[Task goal] Scan the entries and state how many lines contain "magnifier". Write no other text.

[Provided records]

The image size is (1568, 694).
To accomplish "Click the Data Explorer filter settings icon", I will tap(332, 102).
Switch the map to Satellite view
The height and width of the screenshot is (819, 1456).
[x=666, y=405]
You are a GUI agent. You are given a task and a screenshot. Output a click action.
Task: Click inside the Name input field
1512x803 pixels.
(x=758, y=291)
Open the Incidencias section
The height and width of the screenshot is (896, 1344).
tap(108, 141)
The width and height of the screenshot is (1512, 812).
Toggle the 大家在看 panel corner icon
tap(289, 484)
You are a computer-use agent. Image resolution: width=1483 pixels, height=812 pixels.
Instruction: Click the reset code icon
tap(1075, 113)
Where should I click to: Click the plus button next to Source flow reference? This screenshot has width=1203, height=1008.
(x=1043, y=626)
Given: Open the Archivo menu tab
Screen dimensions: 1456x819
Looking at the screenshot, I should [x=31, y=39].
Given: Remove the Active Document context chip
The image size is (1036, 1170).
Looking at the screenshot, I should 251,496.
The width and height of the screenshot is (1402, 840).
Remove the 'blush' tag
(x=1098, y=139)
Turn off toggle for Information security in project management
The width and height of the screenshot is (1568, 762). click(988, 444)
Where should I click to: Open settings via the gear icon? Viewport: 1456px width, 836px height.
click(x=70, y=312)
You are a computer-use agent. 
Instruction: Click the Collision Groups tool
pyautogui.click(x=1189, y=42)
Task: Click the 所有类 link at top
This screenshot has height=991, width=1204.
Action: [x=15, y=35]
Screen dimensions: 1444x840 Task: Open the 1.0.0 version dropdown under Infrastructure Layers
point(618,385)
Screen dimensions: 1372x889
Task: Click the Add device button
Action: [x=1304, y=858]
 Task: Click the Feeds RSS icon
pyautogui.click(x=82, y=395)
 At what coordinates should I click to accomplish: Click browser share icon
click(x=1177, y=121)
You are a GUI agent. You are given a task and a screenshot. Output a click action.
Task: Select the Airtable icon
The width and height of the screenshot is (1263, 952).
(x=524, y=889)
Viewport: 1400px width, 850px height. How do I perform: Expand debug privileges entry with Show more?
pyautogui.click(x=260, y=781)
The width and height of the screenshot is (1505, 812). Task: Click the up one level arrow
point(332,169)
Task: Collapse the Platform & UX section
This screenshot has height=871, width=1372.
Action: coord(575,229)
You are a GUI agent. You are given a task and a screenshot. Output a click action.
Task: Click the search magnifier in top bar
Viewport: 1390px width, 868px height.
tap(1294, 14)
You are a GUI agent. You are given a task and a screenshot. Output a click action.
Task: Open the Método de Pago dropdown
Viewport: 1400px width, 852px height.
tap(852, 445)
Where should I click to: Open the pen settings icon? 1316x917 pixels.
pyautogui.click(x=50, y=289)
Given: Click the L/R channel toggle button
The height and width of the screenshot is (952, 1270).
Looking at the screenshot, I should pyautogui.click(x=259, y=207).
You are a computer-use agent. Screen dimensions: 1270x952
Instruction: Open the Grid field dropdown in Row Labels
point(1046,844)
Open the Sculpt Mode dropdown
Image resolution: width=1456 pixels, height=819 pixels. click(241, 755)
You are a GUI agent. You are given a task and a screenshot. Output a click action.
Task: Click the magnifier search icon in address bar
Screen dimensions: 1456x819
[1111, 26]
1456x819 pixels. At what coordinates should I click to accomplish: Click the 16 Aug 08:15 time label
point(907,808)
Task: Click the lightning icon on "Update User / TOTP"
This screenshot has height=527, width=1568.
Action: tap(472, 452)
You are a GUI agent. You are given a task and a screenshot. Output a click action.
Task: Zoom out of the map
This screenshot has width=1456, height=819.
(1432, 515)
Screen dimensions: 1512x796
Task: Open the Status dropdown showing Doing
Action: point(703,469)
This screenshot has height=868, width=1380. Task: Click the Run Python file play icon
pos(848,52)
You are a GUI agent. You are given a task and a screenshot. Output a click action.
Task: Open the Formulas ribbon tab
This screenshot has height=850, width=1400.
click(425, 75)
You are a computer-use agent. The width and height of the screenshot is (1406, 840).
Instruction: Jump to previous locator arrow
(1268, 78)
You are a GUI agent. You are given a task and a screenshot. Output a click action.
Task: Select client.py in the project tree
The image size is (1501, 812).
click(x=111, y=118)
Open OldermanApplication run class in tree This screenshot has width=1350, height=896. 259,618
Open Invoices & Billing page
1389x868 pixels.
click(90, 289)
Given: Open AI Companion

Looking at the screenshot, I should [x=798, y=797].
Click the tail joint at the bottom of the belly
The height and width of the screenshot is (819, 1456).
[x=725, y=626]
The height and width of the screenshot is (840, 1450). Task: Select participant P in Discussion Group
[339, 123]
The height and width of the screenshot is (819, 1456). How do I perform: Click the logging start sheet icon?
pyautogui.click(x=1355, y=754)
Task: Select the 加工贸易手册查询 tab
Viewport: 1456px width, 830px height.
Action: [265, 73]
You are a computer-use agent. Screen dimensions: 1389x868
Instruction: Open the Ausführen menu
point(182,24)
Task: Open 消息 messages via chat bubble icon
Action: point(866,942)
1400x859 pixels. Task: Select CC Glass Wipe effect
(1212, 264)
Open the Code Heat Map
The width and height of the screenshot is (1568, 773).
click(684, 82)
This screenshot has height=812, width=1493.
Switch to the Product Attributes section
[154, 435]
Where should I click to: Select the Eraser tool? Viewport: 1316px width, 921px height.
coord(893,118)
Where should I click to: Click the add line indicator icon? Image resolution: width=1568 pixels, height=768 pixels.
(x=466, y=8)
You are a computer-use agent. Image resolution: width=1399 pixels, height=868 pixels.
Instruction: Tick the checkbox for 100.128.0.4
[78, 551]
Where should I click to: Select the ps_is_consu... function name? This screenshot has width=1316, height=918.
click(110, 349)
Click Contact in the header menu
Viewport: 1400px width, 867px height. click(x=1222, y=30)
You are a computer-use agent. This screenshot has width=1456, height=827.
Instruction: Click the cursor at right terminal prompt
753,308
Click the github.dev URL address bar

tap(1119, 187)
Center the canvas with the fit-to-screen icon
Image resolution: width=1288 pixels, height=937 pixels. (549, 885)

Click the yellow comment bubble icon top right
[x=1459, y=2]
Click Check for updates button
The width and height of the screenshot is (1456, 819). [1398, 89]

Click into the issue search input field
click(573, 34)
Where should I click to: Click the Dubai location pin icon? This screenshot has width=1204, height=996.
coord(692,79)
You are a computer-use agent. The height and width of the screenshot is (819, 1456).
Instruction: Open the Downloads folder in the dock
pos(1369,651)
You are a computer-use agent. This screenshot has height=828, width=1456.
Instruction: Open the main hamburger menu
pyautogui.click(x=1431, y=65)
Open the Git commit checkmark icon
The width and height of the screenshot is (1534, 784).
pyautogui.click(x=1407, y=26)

[Output below] 2